DIRECTIONS — Starting at the first line and ending at the last, output the data exactly.

Collected data entries
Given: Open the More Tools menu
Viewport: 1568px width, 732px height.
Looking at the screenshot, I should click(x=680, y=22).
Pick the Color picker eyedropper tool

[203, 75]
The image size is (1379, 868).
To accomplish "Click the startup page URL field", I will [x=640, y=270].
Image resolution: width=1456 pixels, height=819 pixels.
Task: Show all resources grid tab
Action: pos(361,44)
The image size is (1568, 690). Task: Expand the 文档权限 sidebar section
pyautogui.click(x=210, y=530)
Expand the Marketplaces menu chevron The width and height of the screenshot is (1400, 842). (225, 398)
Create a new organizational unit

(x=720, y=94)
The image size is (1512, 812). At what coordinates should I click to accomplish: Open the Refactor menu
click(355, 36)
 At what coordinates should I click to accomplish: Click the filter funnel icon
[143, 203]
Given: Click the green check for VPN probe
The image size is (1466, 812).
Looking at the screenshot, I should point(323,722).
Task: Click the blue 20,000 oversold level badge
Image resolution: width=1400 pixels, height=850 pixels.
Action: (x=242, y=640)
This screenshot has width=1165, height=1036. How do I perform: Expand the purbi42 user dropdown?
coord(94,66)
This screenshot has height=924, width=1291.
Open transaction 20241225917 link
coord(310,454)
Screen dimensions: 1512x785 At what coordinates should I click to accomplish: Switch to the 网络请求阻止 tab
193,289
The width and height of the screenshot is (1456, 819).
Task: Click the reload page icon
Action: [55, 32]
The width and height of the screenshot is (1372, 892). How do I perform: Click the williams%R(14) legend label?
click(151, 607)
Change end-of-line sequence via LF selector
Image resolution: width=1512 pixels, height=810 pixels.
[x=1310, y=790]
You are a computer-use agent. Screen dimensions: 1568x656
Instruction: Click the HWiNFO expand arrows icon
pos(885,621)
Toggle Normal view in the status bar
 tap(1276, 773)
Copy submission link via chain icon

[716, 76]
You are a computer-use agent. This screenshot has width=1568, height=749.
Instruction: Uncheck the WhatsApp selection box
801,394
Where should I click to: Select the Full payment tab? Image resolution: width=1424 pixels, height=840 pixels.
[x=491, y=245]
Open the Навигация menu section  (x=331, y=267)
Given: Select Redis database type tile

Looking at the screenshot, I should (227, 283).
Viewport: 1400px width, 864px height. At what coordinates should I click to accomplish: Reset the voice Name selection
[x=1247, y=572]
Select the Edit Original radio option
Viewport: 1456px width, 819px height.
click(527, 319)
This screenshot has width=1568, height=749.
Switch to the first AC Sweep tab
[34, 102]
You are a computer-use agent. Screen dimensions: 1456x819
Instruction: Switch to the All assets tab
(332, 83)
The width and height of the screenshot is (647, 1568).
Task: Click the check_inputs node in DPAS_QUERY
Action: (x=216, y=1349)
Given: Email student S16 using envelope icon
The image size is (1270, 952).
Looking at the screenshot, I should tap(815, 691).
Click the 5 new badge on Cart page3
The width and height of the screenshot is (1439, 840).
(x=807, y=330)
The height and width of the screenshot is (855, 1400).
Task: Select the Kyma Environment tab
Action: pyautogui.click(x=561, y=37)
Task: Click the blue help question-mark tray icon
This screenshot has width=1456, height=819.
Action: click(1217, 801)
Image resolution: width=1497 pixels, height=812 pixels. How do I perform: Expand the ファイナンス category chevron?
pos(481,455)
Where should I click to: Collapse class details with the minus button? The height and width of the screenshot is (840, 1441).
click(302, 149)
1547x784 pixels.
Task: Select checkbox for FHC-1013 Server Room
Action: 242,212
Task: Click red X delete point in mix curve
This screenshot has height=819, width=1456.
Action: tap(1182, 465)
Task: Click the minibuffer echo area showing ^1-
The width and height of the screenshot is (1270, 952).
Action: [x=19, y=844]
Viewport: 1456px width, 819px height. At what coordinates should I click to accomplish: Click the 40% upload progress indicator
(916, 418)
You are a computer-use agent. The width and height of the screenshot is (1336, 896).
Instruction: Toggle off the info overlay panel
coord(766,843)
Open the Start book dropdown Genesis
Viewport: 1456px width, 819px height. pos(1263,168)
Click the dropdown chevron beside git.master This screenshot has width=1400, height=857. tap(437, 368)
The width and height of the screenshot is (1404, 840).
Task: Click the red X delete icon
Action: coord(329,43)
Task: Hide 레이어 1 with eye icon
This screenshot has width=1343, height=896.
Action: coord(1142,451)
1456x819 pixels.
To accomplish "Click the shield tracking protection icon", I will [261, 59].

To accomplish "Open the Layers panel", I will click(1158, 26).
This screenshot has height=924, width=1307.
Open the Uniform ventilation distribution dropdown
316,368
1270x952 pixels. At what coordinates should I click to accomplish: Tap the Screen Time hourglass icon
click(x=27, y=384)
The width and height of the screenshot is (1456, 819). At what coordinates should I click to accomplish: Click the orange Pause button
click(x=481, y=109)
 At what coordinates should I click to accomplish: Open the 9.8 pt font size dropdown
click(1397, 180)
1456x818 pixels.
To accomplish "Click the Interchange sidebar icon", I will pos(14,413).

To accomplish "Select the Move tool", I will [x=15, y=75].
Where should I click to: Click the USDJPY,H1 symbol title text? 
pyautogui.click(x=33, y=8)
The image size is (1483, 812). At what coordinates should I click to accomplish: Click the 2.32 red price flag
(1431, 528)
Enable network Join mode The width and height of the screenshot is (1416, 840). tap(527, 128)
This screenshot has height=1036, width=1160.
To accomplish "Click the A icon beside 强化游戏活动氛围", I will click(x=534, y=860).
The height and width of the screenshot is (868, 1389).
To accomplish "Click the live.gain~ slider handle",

RESULT —
Given: Open the More Tools menu
Viewport: 1568px width, 732px height.
Looking at the screenshot, I should click(x=680, y=22).
Pick the Color picker eyedropper tool

[203, 75]
The image size is (1379, 868).
To accomplish "Click the startup page URL field", I will [x=640, y=270].
Image resolution: width=1456 pixels, height=819 pixels.
Task: Show all resources grid tab
Action: pos(361,44)
The image size is (1568, 690). Task: Expand the 文档权限 sidebar section
pyautogui.click(x=210, y=530)
Expand the Marketplaces menu chevron The width and height of the screenshot is (1400, 842). (225, 398)
Create a new organizational unit

(x=720, y=94)
The image size is (1512, 812). At what coordinates should I click to accomplish: Open the Refactor menu
click(355, 36)
 At what coordinates should I click to accomplish: Click the filter funnel icon
[143, 203]
Given: Click the green check for VPN probe
The image size is (1466, 812).
Looking at the screenshot, I should point(323,722).
Task: Click the blue 20,000 oversold level badge
Image resolution: width=1400 pixels, height=850 pixels.
Action: (x=242, y=640)
This screenshot has width=1165, height=1036. How do I perform: Expand the purbi42 user dropdown?
coord(94,66)
This screenshot has height=924, width=1291.
Open transaction 20241225917 link
coord(310,454)
Screen dimensions: 1512x785 At what coordinates should I click to accomplish: Switch to the 网络请求阻止 tab
193,289
The width and height of the screenshot is (1456, 819).
Task: Click the reload page icon
Action: [55, 32]
The width and height of the screenshot is (1372, 892). How do I perform: Click the williams%R(14) legend label?
click(151, 607)
Change end-of-line sequence via LF selector
Image resolution: width=1512 pixels, height=810 pixels.
[x=1310, y=790]
You are a computer-use agent. Screen dimensions: 1568x656
Instruction: Click the HWiNFO expand arrows icon
pos(885,621)
Toggle Normal view in the status bar
 tap(1276, 773)
Copy submission link via chain icon

[716, 76]
You are a computer-use agent. This screenshot has width=1568, height=749.
Instruction: Uncheck the WhatsApp selection box
801,394
Where should I click to: Select the Full payment tab? Image resolution: width=1424 pixels, height=840 pixels.
[x=491, y=245]
Open the Навигация menu section  (x=331, y=267)
Given: Select Redis database type tile

Looking at the screenshot, I should (227, 283).
Viewport: 1400px width, 864px height. At what coordinates should I click to accomplish: Reset the voice Name selection
[x=1247, y=572]
Select the Edit Original radio option
Viewport: 1456px width, 819px height.
click(527, 319)
This screenshot has width=1568, height=749.
Switch to the first AC Sweep tab
[34, 102]
You are a computer-use agent. Screen dimensions: 1456x819
Instruction: Switch to the All assets tab
(332, 83)
The width and height of the screenshot is (647, 1568).
Task: Click the check_inputs node in DPAS_QUERY
Action: (x=216, y=1349)
Given: Email student S16 using envelope icon
The image size is (1270, 952).
Looking at the screenshot, I should tap(815, 691).
Click the 5 new badge on Cart page3
The width and height of the screenshot is (1439, 840).
(x=807, y=330)
The height and width of the screenshot is (855, 1400).
Task: Select the Kyma Environment tab
Action: pyautogui.click(x=561, y=37)
Task: Click the blue help question-mark tray icon
This screenshot has width=1456, height=819.
Action: click(1217, 801)
Image resolution: width=1497 pixels, height=812 pixels. How do I perform: Expand the ファイナンス category chevron?
pos(481,455)
Where should I click to: Collapse class details with the minus button? The height and width of the screenshot is (840, 1441).
click(302, 149)
1547x784 pixels.
Task: Select checkbox for FHC-1013 Server Room
Action: 242,212
Task: Click red X delete point in mix curve
This screenshot has height=819, width=1456.
Action: tap(1182, 465)
Task: Click the minibuffer echo area showing ^1-
The width and height of the screenshot is (1270, 952).
Action: [x=19, y=844]
Viewport: 1456px width, 819px height. At what coordinates should I click to accomplish: Click the 40% upload progress indicator
(916, 418)
You are a computer-use agent. The width and height of the screenshot is (1336, 896).
Instruction: Toggle off the info overlay panel
coord(766,843)
Open the Start book dropdown Genesis
Viewport: 1456px width, 819px height. pos(1263,168)
Click the dropdown chevron beside git.master This screenshot has width=1400, height=857. tap(437, 368)
The width and height of the screenshot is (1404, 840).
Task: Click the red X delete icon
Action: coord(329,43)
Task: Hide 레이어 1 with eye icon
This screenshot has width=1343, height=896.
Action: coord(1142,451)
1456x819 pixels.
To accomplish "Click the shield tracking protection icon", I will [261, 59].

To accomplish "Open the Layers panel", I will click(1158, 26).
This screenshot has height=924, width=1307.
Open the Uniform ventilation distribution dropdown
316,368
1270x952 pixels. At what coordinates should I click to accomplish: Tap the Screen Time hourglass icon
click(x=27, y=384)
The width and height of the screenshot is (1456, 819). At what coordinates should I click to accomplish: Click the orange Pause button
click(x=481, y=109)
 At what coordinates should I click to accomplish: Open the 9.8 pt font size dropdown
click(1397, 180)
1456x818 pixels.
To accomplish "Click the Interchange sidebar icon", I will pos(14,413).

To accomplish "Select the Move tool", I will [x=15, y=75].
Where should I click to: Click the USDJPY,H1 symbol title text? 
pyautogui.click(x=33, y=8)
The image size is (1483, 812). At what coordinates should I click to accomplish: Click the 2.32 red price flag
(1431, 528)
Enable network Join mode The width and height of the screenshot is (1416, 840). tap(527, 128)
This screenshot has height=1036, width=1160.
To accomplish "Click the A icon beside 强化游戏活动氛围", I will click(x=534, y=860).
The height and width of the screenshot is (868, 1389).
To accomplish "Click the live.gain~ slider handle",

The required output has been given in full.